Oral rehydration solution distributed by UNICEF | Olle Gustavsson via Wikimedia Commons
Diarrheal diseases kill roughly 700,000 children a year, almost all in poor communities. Oral rehydration solution (ORS) is a very low-cost means to prevent most of these deaths yet usage rates remain low in many poor communities. Most caretakers of children with diarrhea in low-income countries seek care in the private sector where they are required to pay for ORS.
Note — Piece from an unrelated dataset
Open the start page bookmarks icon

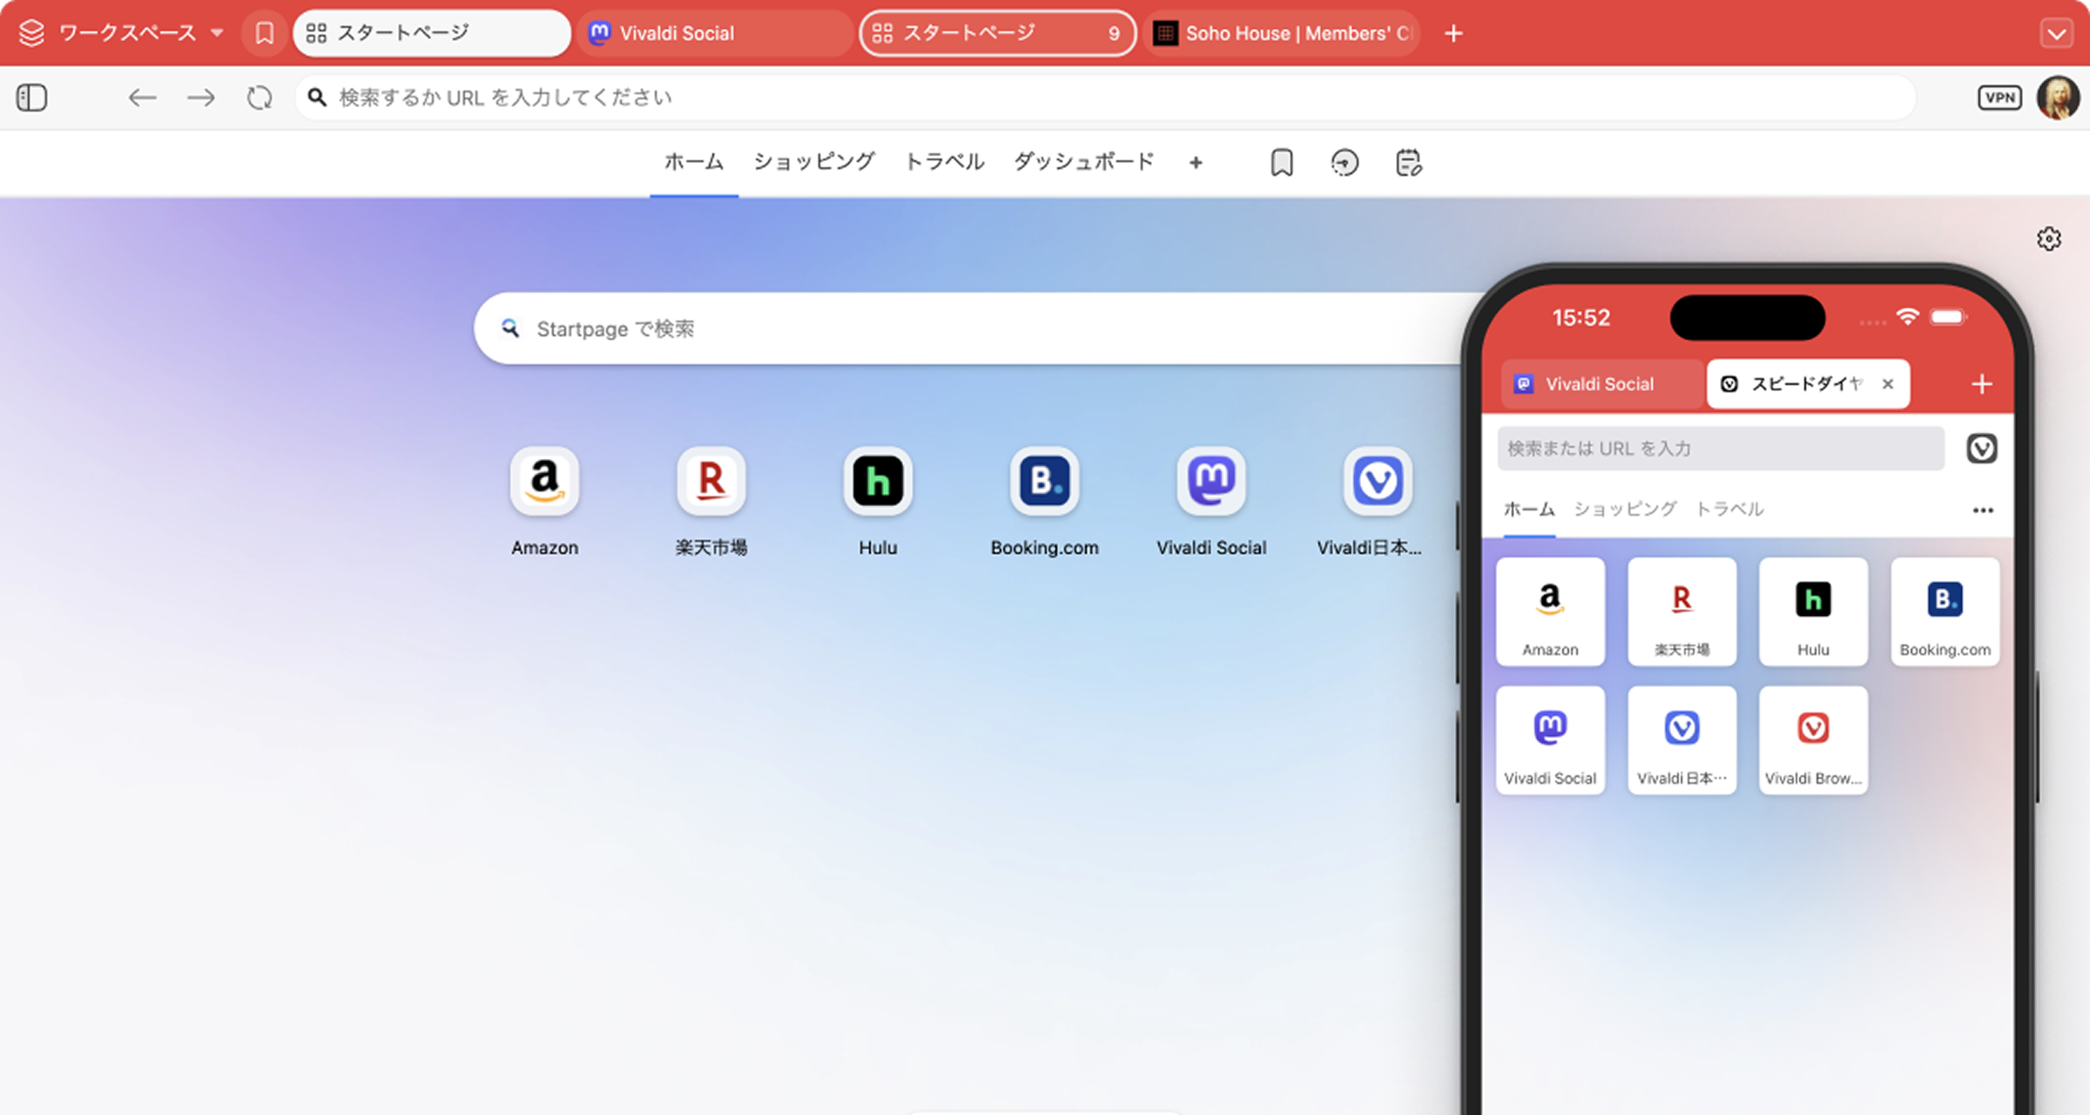click(x=1281, y=163)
This project tested whether providing ORS packets to community health workers (CHW) and asking them to distribute the packets to parents before a child has diarrhea can substantially increase ORS usage. Because CHWs already exist in most rural Ugandan communities and ORS is so inexpensive, if this intervention is effective it can scale up rapidly. In this study, researchers randomized CHWs to one of four methods of ORS distribution: (1) free delivery of ORS prior to illness (free and convenient); (2) home sales of ORS prior to illness (convenient only); (3) free ORS upon retrieval using voucher (free only); and (4) status quo CHW distribution, where ORS is sold and not delivered (control).
Results from this study found that free treatment coupled with delivery increased the share of ORS treated cases by 36%, and that this intervention was extremely cost effective. Researchers also found that while price is an important barrier to ORS use in Uganda, convenience was not a key barrier.